▶ [待办任务]:
A. 请将邮件发送原文中以含有“发送邮件,在邮箱未满时:of”的词语开头、以“rt_int32_t timeout)”结尾的部分重新写出，并把其中的“current thread”替换为“calling thread”。
B. 请从邮件发送原文停止的地方接着往下续写。

▶ [原文摘录]:
▼▼▼

发送邮件,在邮箱未满时:offset:邮件数自加1,从in_offset位置输入发送邮件的数据,随即in_offset指向下一个生产位置
/**
* This function will send a mail to mailbox object. If the mailbox is full,
* current thread will be suspended until timeout.
*
* @param mb the mailbox object
* @param value the mail
* @param timeout the waiting time
*
* @return the error code
*/
rt_err_t rt_mb_send_wait(rt_mailbox_t mb,
rt_ubase_t value,
rt_int32_t timeout)
{
struct rt_thread *thread;
register rt_ubase_t temp;
rt_uint32_t tick_delta;
/* parameter check */
RT_ASSERT(mb != RT_NULL);
RT_ASSERT(rt_object_get_type(&mb->parent.parent) == RT_Object_Class_MailBox);
/* initialize delta tick */
tick_delta = 0;
/* get current thread */
thread = rt_thread_self();
RT_OBJECT_HOOK_CALL(rt_object_put_hook, (&(mb->parent.parent)));
/* disable interrupt */
temp = rt_hw_interrupt_disable();
/* for non-blocking call */
if (mb->entry == mb->size && timeout == 0)
{
rt_hw_interrupt_enable(temp);
return -RT_EFULL;
}
/* mailbox is full */
while (mb->entry == mb->size)
{
/* reset error number in thread */
thread->error = RT_EOK;
/* no waiting, return timeout */
if (timeout == 0)
{
/* enable interrupt */
rt_hw_interrupt_enable(temp);
return -RT_EFULL;
}
RT_DEBUG_IN_THREAD_CONTEXT;
/* suspend current thread */
rt_ipc_list_suspend(&(mb->suspend_sender_thread),
thread,
mb->parent.parent.flag);
/* has waiting time, start thread timer */
if (timeout > 0)

▲▲▲

▶ [原始数据]:
▼▼▼

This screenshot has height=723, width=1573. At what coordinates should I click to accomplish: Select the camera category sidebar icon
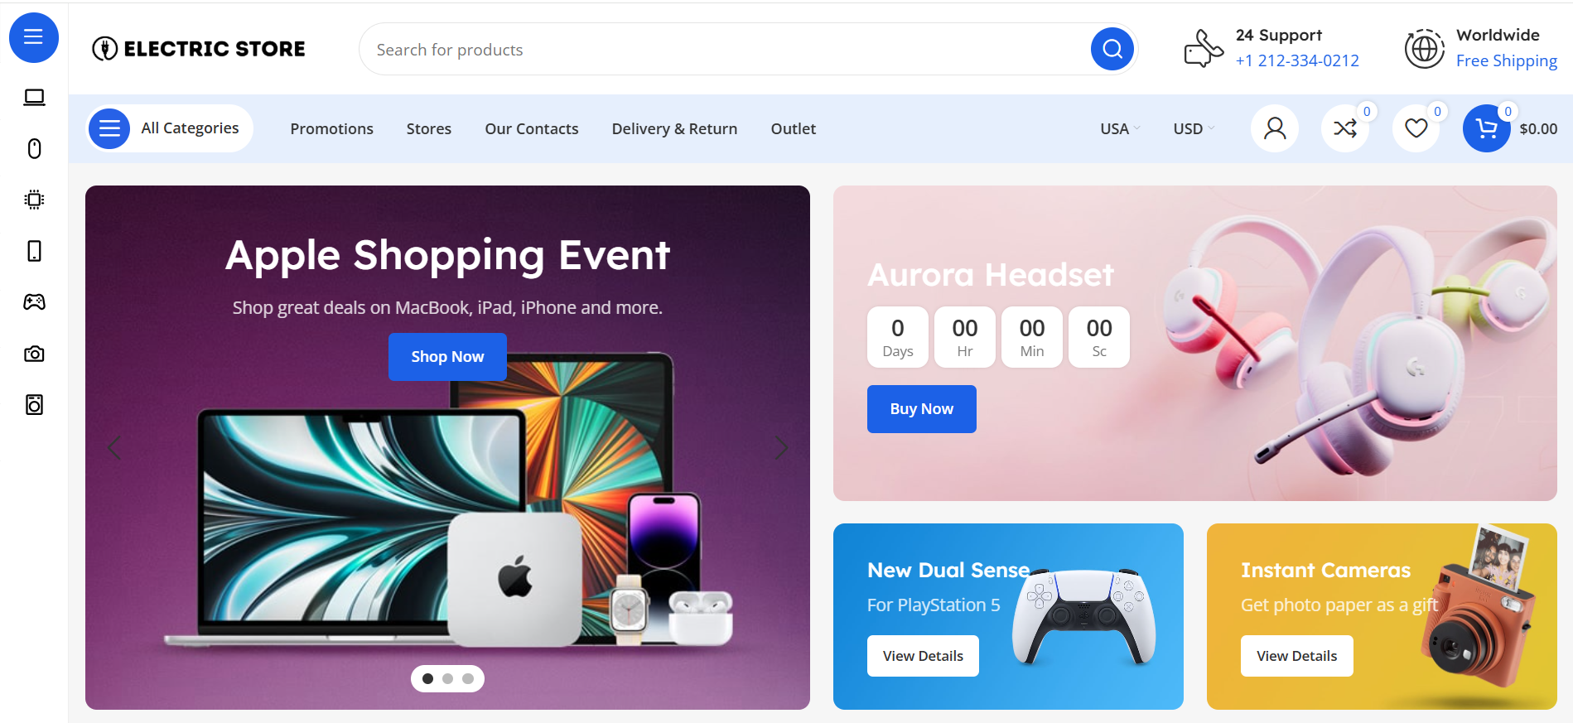(34, 354)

▲▲▲

▶ [任务解答]:
A.
发送邮件,在邮箱未满时:offset:邮件数自加1,从in_offset位置输入发送邮件的数据,随即in_offset指向下一个生产位置
/**
* This function will send a mail to mailbox object. If the mailbox is full,
* calling thread will be suspended until timeout.
*
* @param mb the mailbox object
* @param value the mail
* @param timeout the waiting time
*
* @return the error code
*/
rt_err_t rt_mb_send_wait(rt_mailbox_t mb,
rt_ubase_t value,
rt_int32_t timeout)

B.
{
/* get the start tick of timer */
tick_delta = rt_tick_get();
RT_DEBUG_LOG(RT_DEBUG_IPC, ("mb_send_wait: start timer of thread:%s\n",
thread->name));
/* reset the timeout of thread timer and start it */
rt_timer_control(&(thread->thread_timer),
RT_TIMER_CTRL_SET_TIME,
&timeout);
rt_timer_start(&(thread->thread_timer));
}
/* enable interrupt */
rt_hw_interrupt_enable(temp);
/* re-schedule */
rt_schedule();
/* resume from suspend state */
if (thread->error != RT_EOK)
{
/* return error */
return thread->error;
}
/* disable interrupt */
temp = rt_hw_interrupt_disable();
/* if it's not waiting forever and then re-calculate timeout tick */
if (timeout > 0)
{
tick_delta = rt_tick_get() - tick_delta;
timeout -= tick_delta;
if (timeout < 0)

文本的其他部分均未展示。